ENTRIES PROVIDED
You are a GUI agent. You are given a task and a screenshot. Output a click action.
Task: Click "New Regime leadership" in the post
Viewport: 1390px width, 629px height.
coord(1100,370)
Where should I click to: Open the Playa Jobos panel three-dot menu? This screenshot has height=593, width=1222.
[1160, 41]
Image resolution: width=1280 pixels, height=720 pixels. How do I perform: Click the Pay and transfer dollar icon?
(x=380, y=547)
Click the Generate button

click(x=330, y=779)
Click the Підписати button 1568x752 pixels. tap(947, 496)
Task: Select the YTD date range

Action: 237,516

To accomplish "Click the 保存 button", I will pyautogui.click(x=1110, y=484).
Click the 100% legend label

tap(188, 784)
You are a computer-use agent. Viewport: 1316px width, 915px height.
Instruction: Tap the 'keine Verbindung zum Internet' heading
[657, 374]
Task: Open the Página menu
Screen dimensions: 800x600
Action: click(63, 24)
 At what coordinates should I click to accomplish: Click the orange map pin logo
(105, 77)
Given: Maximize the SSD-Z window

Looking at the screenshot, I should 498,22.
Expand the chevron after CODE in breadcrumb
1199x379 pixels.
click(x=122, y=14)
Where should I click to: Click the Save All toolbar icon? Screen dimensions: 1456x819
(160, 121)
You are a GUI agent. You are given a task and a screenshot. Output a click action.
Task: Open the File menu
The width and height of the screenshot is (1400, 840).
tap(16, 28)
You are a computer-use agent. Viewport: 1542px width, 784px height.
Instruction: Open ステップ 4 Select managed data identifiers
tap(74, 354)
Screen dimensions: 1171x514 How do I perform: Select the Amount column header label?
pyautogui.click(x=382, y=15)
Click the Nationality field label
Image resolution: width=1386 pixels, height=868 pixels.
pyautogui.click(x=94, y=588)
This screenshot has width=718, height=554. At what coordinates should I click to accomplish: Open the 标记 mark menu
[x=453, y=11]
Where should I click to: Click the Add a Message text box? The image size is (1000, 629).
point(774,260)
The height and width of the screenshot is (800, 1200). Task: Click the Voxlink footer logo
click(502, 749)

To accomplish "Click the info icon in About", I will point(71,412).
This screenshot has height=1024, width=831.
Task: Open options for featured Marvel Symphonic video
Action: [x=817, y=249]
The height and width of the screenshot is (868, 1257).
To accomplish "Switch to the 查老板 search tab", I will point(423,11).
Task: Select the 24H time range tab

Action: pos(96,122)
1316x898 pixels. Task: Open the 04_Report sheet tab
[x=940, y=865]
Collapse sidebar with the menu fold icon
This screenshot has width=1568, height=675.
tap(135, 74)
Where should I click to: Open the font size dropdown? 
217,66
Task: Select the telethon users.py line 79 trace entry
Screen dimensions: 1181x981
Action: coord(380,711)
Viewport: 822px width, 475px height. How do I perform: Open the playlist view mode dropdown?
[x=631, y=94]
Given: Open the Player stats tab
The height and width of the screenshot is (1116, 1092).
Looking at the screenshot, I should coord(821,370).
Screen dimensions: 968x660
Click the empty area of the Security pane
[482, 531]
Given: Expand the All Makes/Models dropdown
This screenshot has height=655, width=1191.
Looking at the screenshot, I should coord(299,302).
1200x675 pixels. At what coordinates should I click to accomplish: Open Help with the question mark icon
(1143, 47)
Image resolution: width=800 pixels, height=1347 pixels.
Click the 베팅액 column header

WORK TO COMPLETE
Please return the data word for word, starting at the line that contains "Click the Generate button" and ending at the line that contains "tap(74, 354)", with both of those lines included.

FULL OUTPUT
Click the Generate button

click(x=330, y=779)
Click the Підписати button 1568x752 pixels. tap(947, 496)
Task: Select the YTD date range

Action: 237,516

To accomplish "Click the 保存 button", I will pyautogui.click(x=1110, y=484).
Click the 100% legend label

tap(188, 784)
You are a computer-use agent. Viewport: 1316px width, 915px height.
Instruction: Tap the 'keine Verbindung zum Internet' heading
[657, 374]
Task: Open the Página menu
Screen dimensions: 800x600
Action: click(63, 24)
 At what coordinates should I click to accomplish: Click the orange map pin logo
(105, 77)
Given: Maximize the SSD-Z window

Looking at the screenshot, I should 498,22.
Expand the chevron after CODE in breadcrumb
1199x379 pixels.
click(x=122, y=14)
Where should I click to: Click the Save All toolbar icon? Screen dimensions: 1456x819
(160, 121)
You are a GUI agent. You are given a task and a screenshot. Output a click action.
Task: Open the File menu
The width and height of the screenshot is (1400, 840).
tap(16, 28)
You are a computer-use agent. Viewport: 1542px width, 784px height.
Instruction: Open ステップ 4 Select managed data identifiers
tap(74, 354)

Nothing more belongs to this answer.